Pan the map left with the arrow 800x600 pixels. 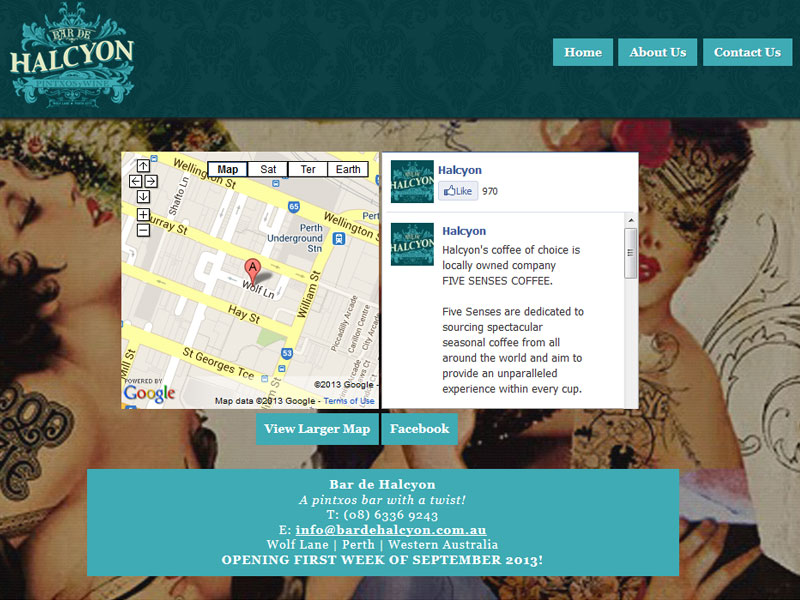point(136,181)
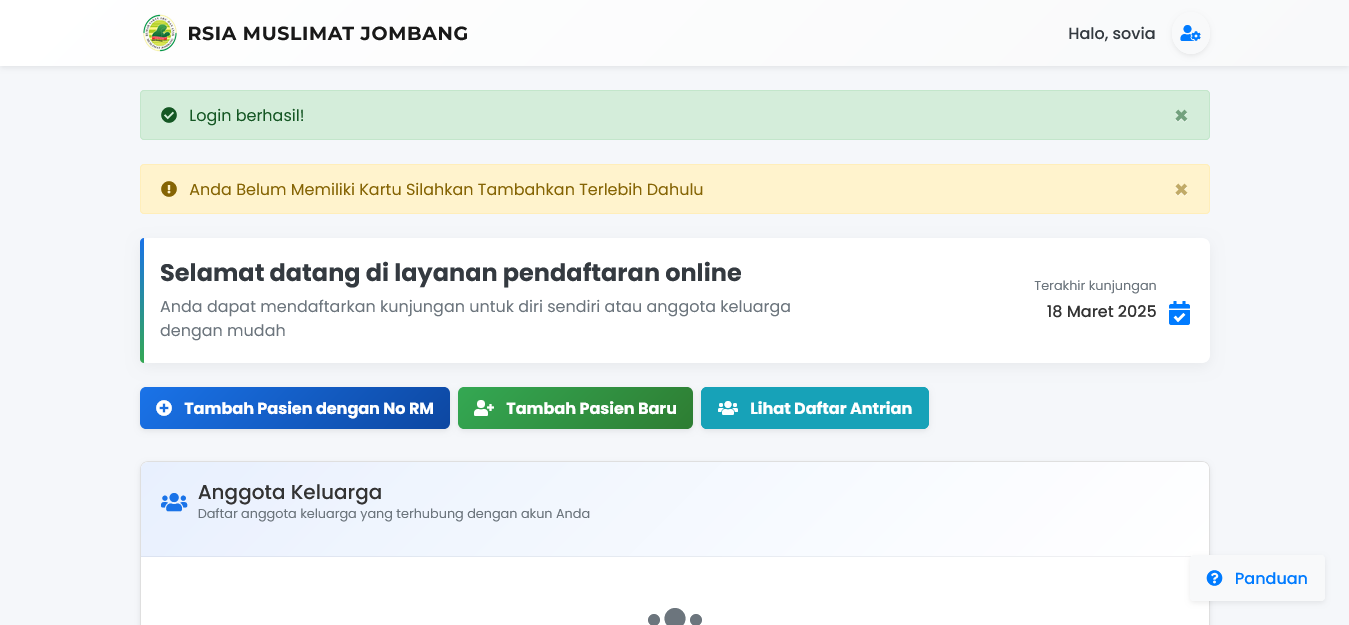Click the group icon on Lihat Daftar Antrian

(727, 408)
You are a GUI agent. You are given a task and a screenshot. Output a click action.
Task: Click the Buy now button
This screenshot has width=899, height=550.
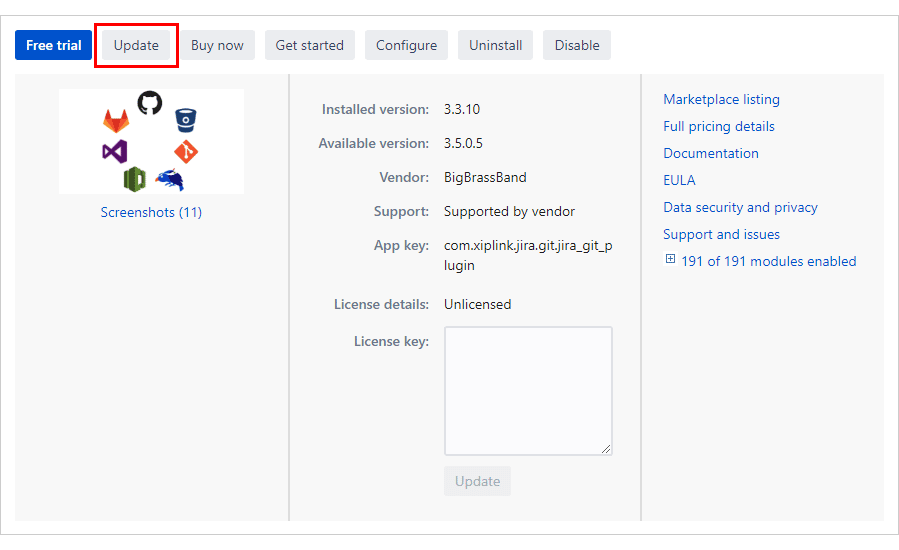pos(217,45)
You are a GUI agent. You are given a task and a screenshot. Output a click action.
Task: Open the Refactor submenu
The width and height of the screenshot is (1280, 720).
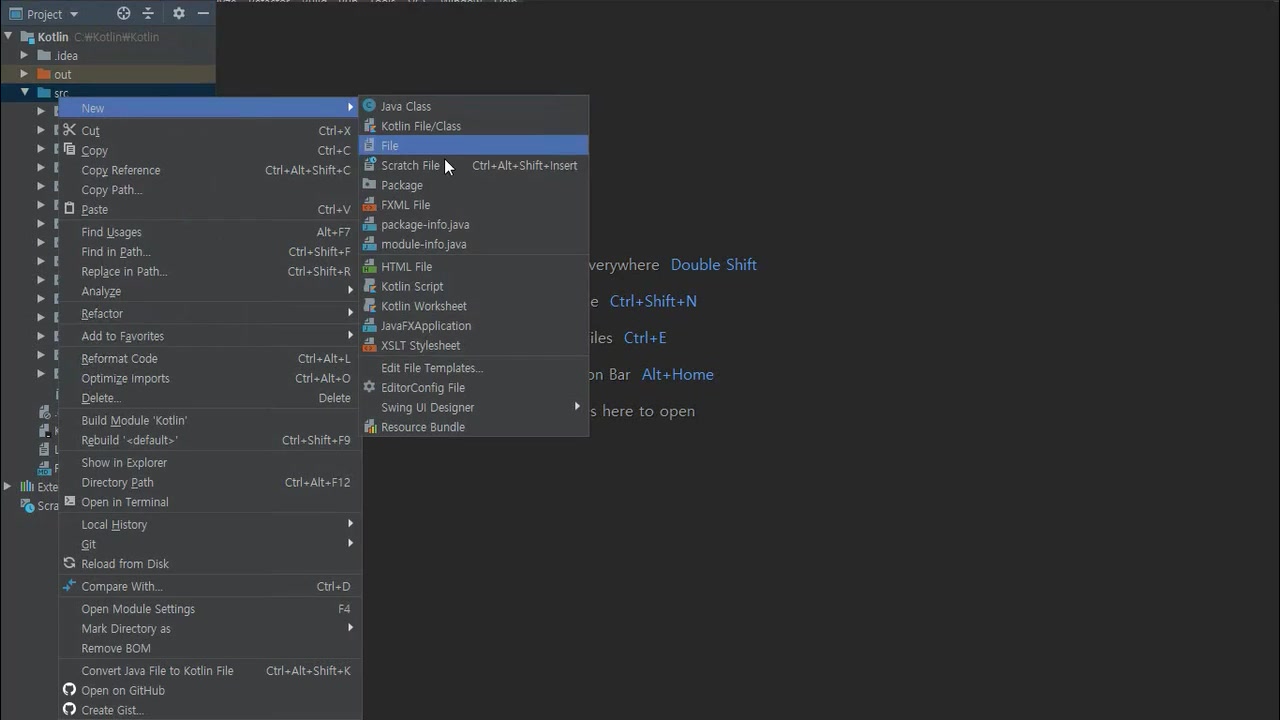pyautogui.click(x=102, y=314)
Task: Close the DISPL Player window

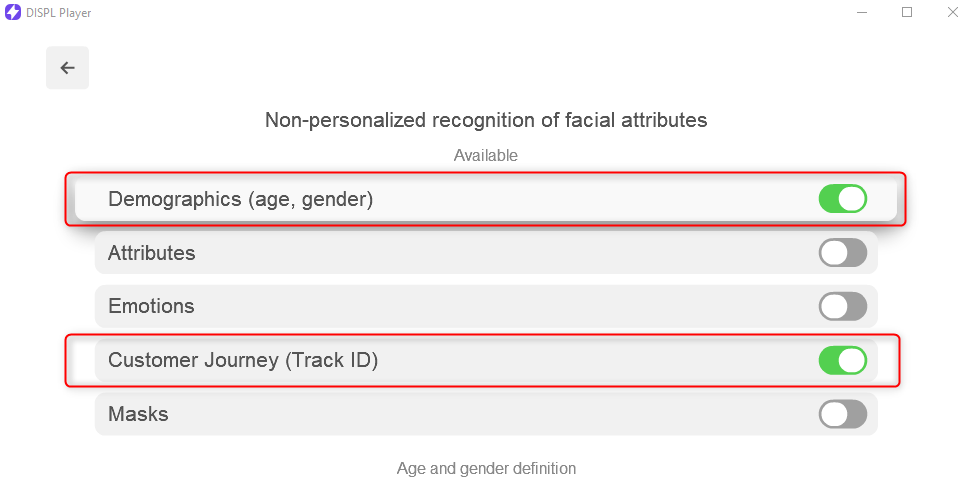Action: [953, 12]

+++++

### [WHAT THE EXERCISE ASKS]
An exact transcription is requested of each line from the one that holds "This screenshot has width=899, height=550." to the end of the listing above, both boundary lines included; pictures are to be omitted.

### [OUTPUT FOR THIS TASK]
This screenshot has width=899, height=550.
pos(217,45)
You are a GUI agent. You are given a task and a screenshot. Output a click action.
Task: Open the Refactor submenu
The width and height of the screenshot is (1280, 720).
pyautogui.click(x=102, y=314)
Task: Close the DISPL Player window

Action: [953, 12]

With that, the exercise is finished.